Work to complete:
In the Silverman passage, give again the part that opens with the words containing "SILVERMAN'S RESPONSE TO" and closes with "he asks rhetorically.", switching "workers" to "employees".

Supplied text:
>>>

SILVERMAN'S RESPONSE TO MANY OF these hurdles has been to ignore them. After the draining mishap, he went ahead and emptied the three problem plutonium tanks without upgrading the entire building, and he retrained just 12 workers instead of all 150. He slashed the number of signatures needed to get visitors into high-security areas from nine to three. Ignoring bureaucratic protocol, he and Kaiser-Hill excavated toxic soils from an area known as Ryan's Pit without preparing exhaustive studies. Silverman bristles at the seemingly arbitrary personnel rules he's supposed to follow. "Why does it take 16 people to move a single barrel from one building to another?" he asks rhetorically.

<<<

Entries shown:
>>>

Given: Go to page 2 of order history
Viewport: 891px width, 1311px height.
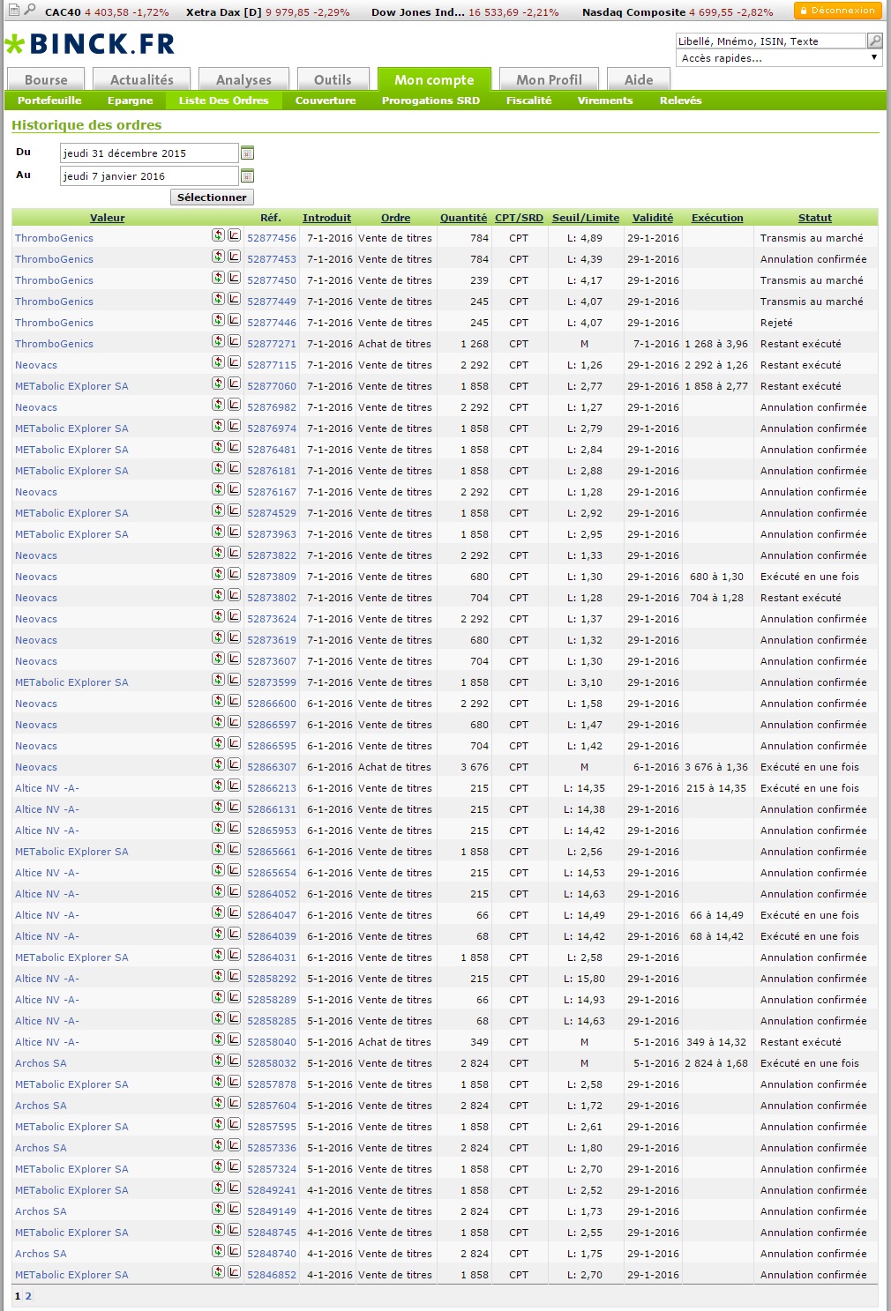Looking at the screenshot, I should tap(28, 1296).
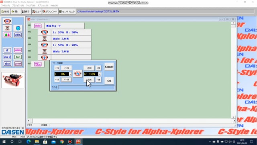Select the green LED lights block
257x145 pixels.
[7, 35]
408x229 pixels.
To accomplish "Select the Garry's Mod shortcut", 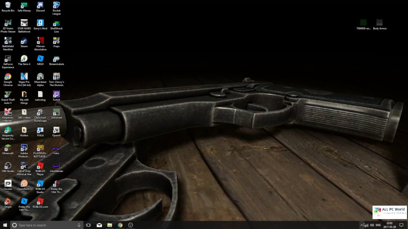I will [x=40, y=23].
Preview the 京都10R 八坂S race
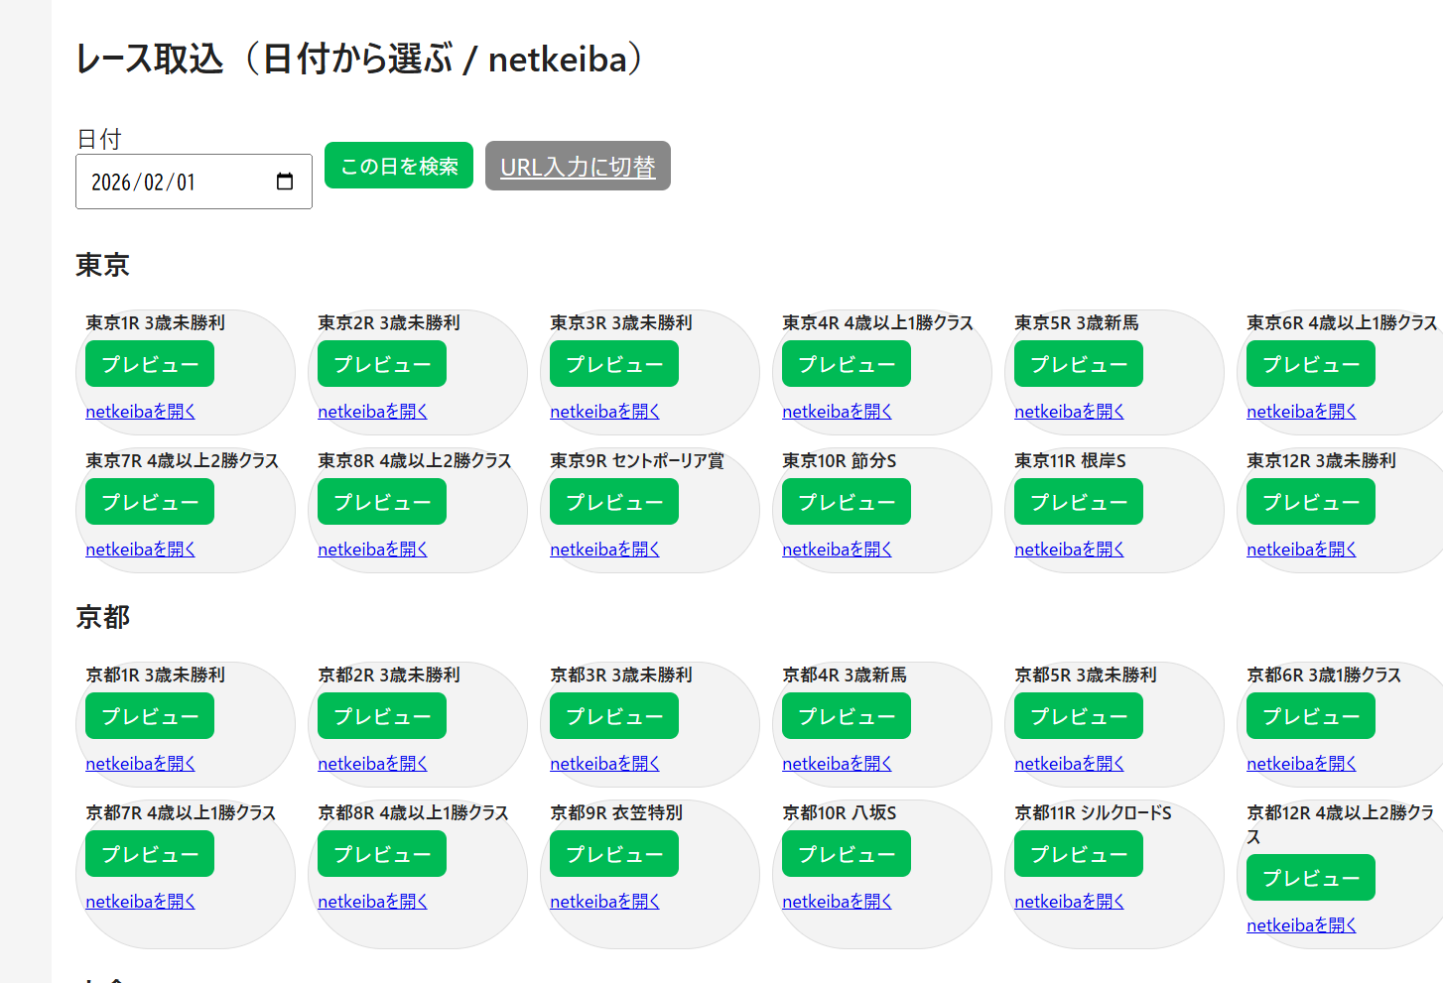Screen dimensions: 1443x983 847,854
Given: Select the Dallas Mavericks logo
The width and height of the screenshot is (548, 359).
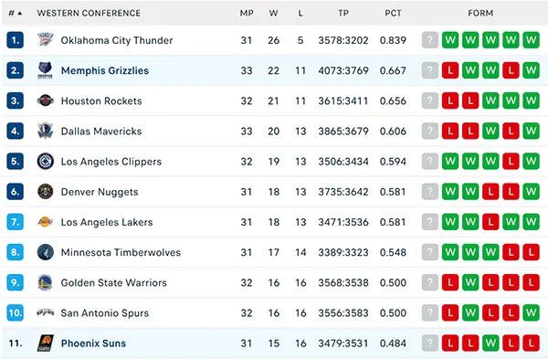Looking at the screenshot, I should [46, 132].
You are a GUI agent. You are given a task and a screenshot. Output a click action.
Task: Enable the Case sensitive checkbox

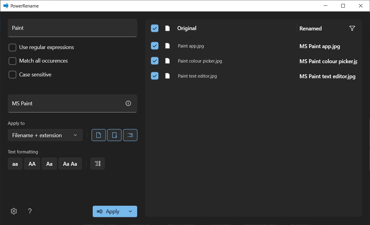(13, 75)
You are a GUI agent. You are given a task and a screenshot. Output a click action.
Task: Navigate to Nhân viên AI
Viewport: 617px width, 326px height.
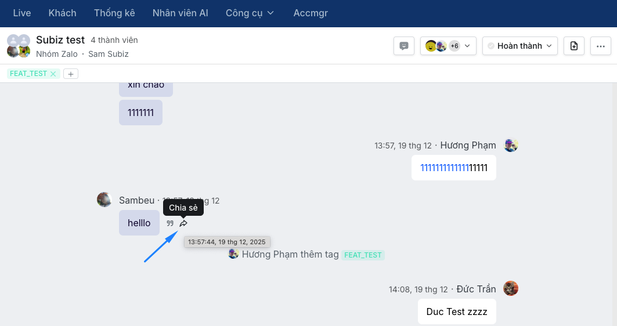click(x=180, y=13)
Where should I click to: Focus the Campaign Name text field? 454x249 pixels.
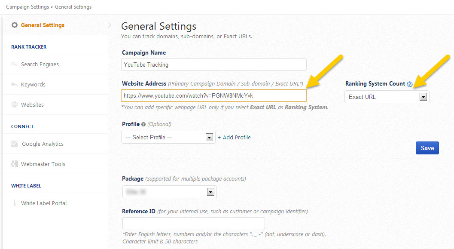point(214,65)
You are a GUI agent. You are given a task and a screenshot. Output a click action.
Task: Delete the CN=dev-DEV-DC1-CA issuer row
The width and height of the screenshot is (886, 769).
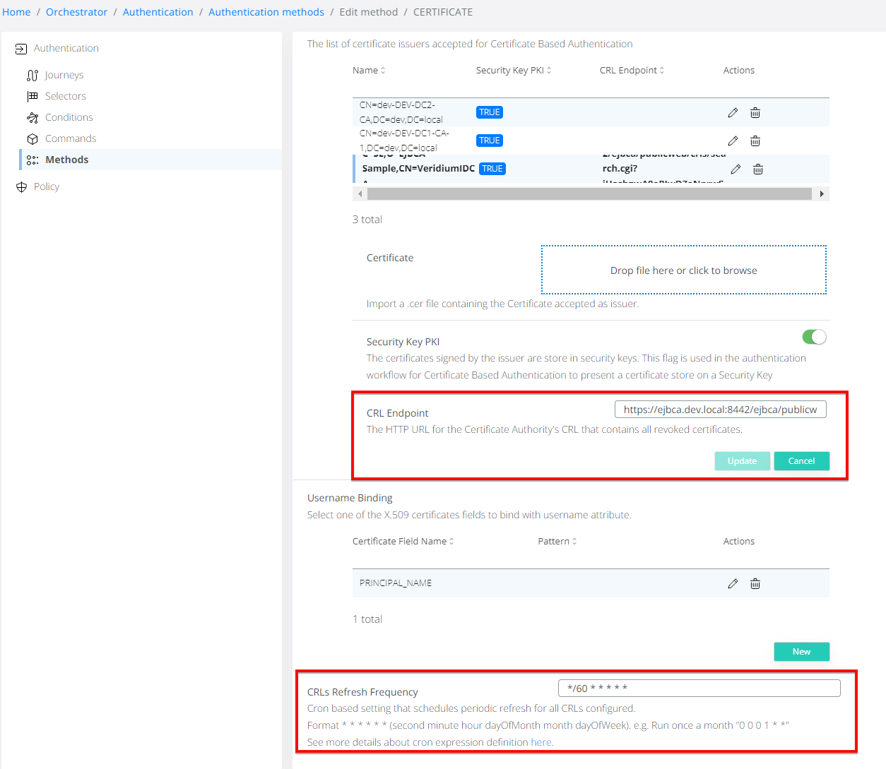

<<<

Exercise solution:
SILVERMAN'S RESPONSE TO MANY OF these hurdles has been to ignore them. After the draining mishap, he went ahead and emptied the three problem plutonium tanks without upgrading the entire building, and he retrained just 12 employees instead of all 150. He slashed the number of signatures needed to get visitors into high-security areas from nine to three. Ignoring bureaucratic protocol, he and Kaiser-Hill excavated toxic soils from an area known as Ryan's Pit without preparing exhaustive studies. Silverman bristles at the seemingly arbitrary personnel rules he's supposed to follow. "Why does it take 16 people to move a single barrel from one building to another?" he asks rhetorically.